▶ REQUIREMENT
Put every line of the data below into a Markdown table with the columns n and Line, where n is the row number, and skip blank lines. Omit the pictures from the answer.

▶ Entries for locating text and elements
<<<<
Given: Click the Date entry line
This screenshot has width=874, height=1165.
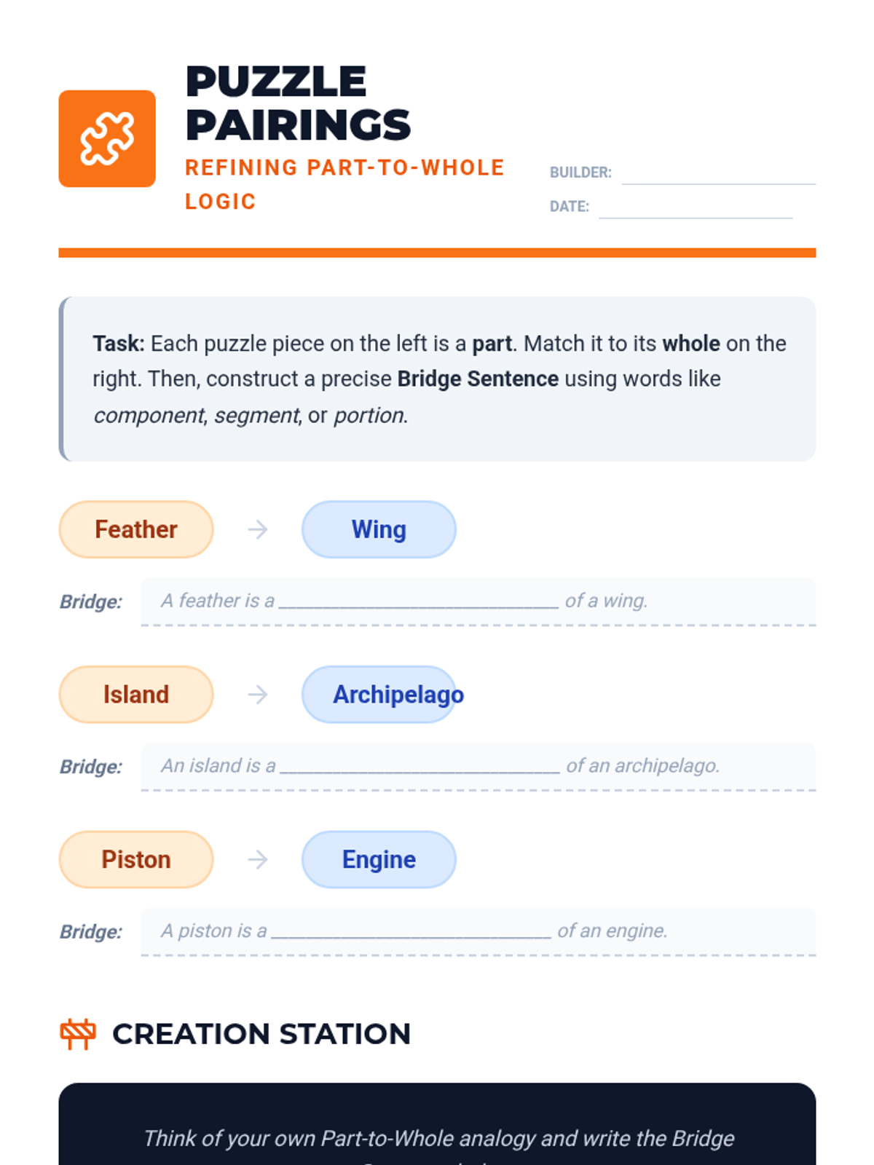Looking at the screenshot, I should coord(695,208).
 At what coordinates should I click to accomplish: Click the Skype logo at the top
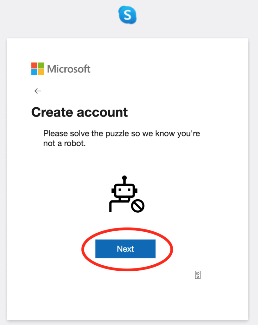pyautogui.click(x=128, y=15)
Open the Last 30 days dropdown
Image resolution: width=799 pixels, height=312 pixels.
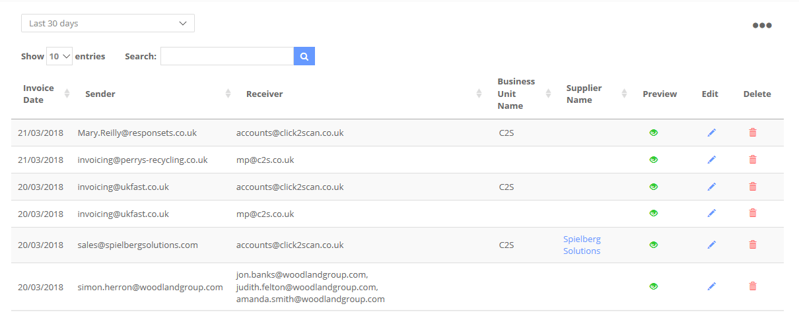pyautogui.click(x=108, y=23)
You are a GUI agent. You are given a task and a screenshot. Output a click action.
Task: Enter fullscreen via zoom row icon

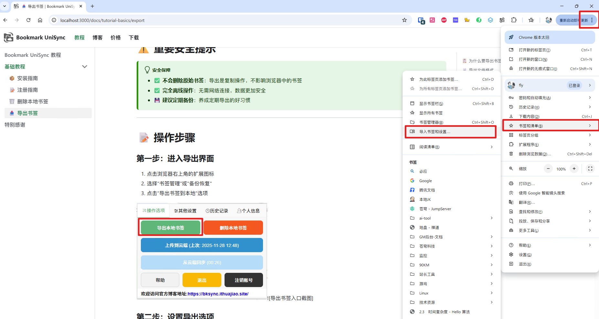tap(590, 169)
>>>>
▶ OUTPUT OF THE TASK
| n | Line |
|---|---|
| 1 | Given: Click the Date entry line |
| 2 | This screenshot has width=874, height=1165. |
| 3 | Looking at the screenshot, I should coord(695,208). |
| 4 |  At what coordinates should I click to accomplish: Click the Skype logo at the top |
| 5 | pyautogui.click(x=128, y=15) |
| 6 | Open the Last 30 days dropdown |
| 7 | Image resolution: width=799 pixels, height=312 pixels. |
| 8 | pyautogui.click(x=108, y=23) |
| 9 | You are a GUI agent. You are given a task and a screenshot. Output a click action. |
| 10 | Task: Enter fullscreen via zoom row icon |
| 11 | tap(590, 169) |